腹をすかせた私と同居人が店に入ったとき、エプロンを付けた老夫婦は客席でお昼のワイドショーが流れるテレビを見ていた。

「あぁ、いらっしゃいませ」老婦は視線を私たちに移すと、テーブルに広がっている紙をまとめた。老夫はのっそと立ち上がり、厨房へと引っ込んでいく。

まとめた紙から1枚引き抜くと、「これに注文したいものを書いてくださいね」と言って、くもったグラスに水を注ぐ老婦。壁に貼られた紙には、うどん、ラーメン、そば。大中小でおおまかに値段が分かれている。

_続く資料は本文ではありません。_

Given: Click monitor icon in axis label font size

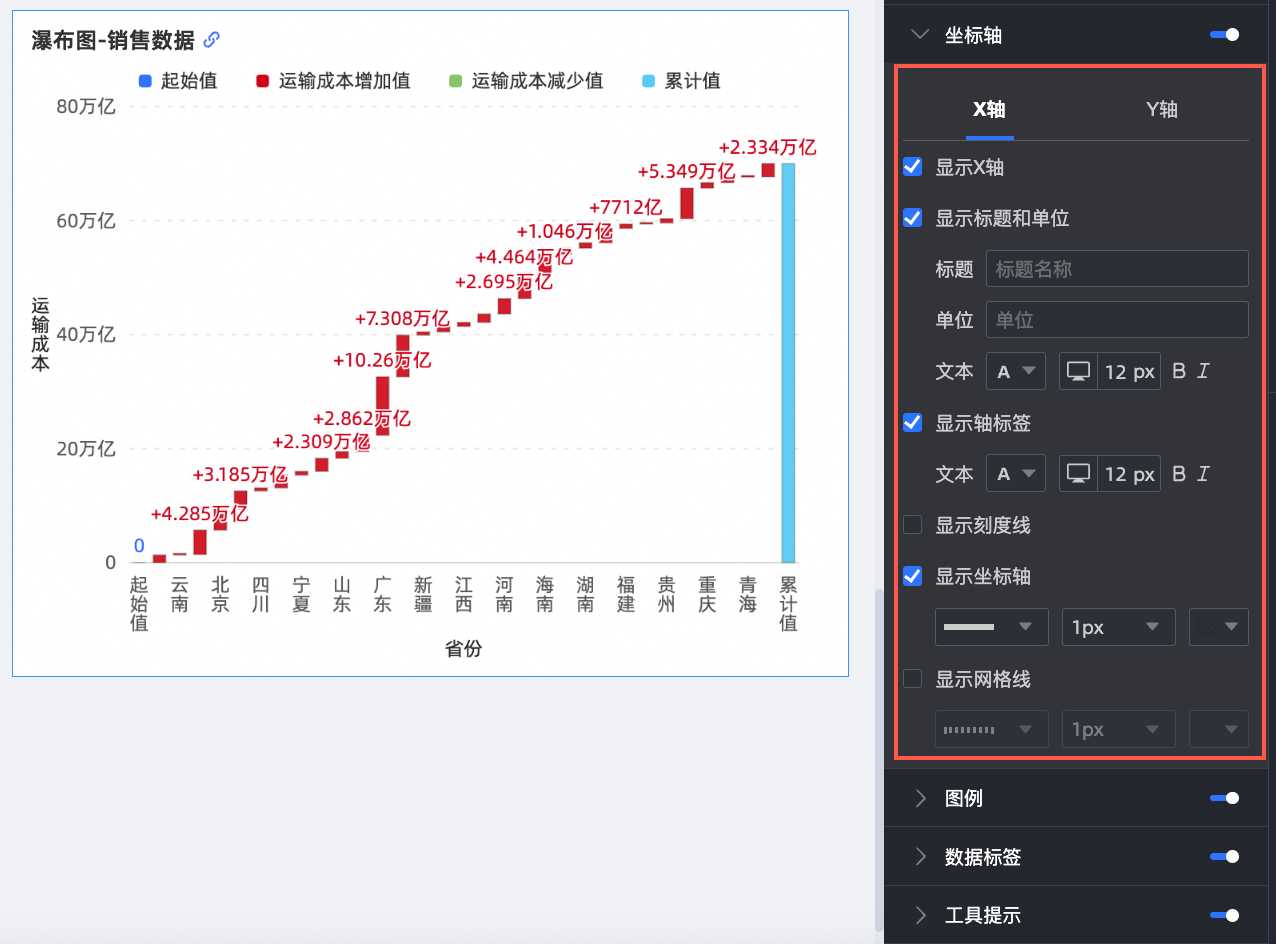Looking at the screenshot, I should [1078, 474].
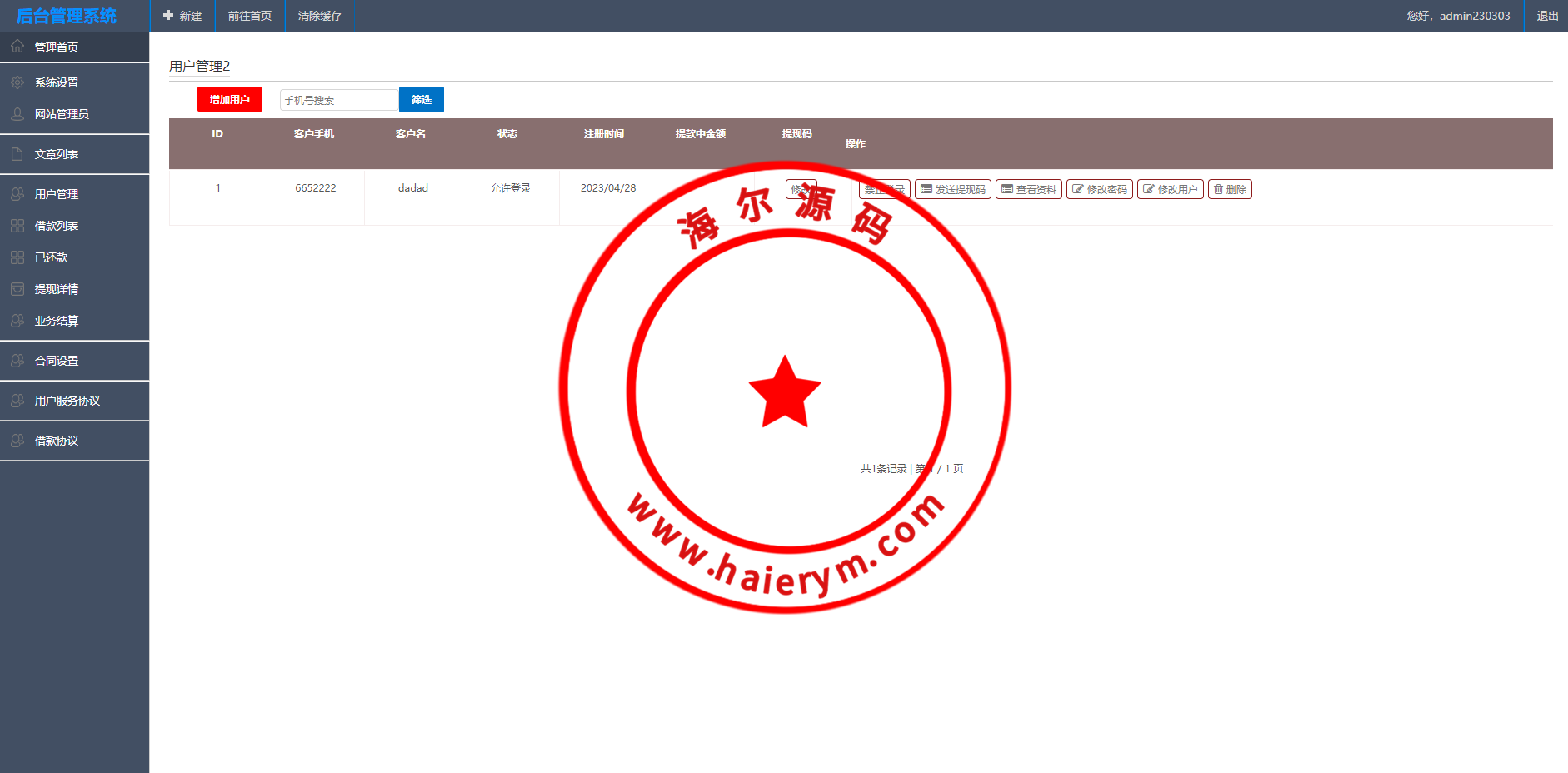Focus the 手机号搜索 search field

pos(338,100)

私たちはじっくりと悩んだ末、注文票と思しき紙に「中 うどん、中 ラーメン」と書き、老夫婦がいる厨房に届けた。この店における注文票は、よく見るとカレンダーの裏紙だった。

店内の壁や棚には、石材店のカレンダーや色褪せた民芸品、演歌歌手らしき女性と撮った老夫婦の写真。前から気になっていた近所のうどん屋さんの全貌が明らかになっていくとともに、くつろぎを感じる。

「お待ちどうさま」老婦がガタガタと音をたてながら運んだ2品を見て、二人の目がきらきらと光った。どちらも本格的な手打ち麺であることが一目でわかる。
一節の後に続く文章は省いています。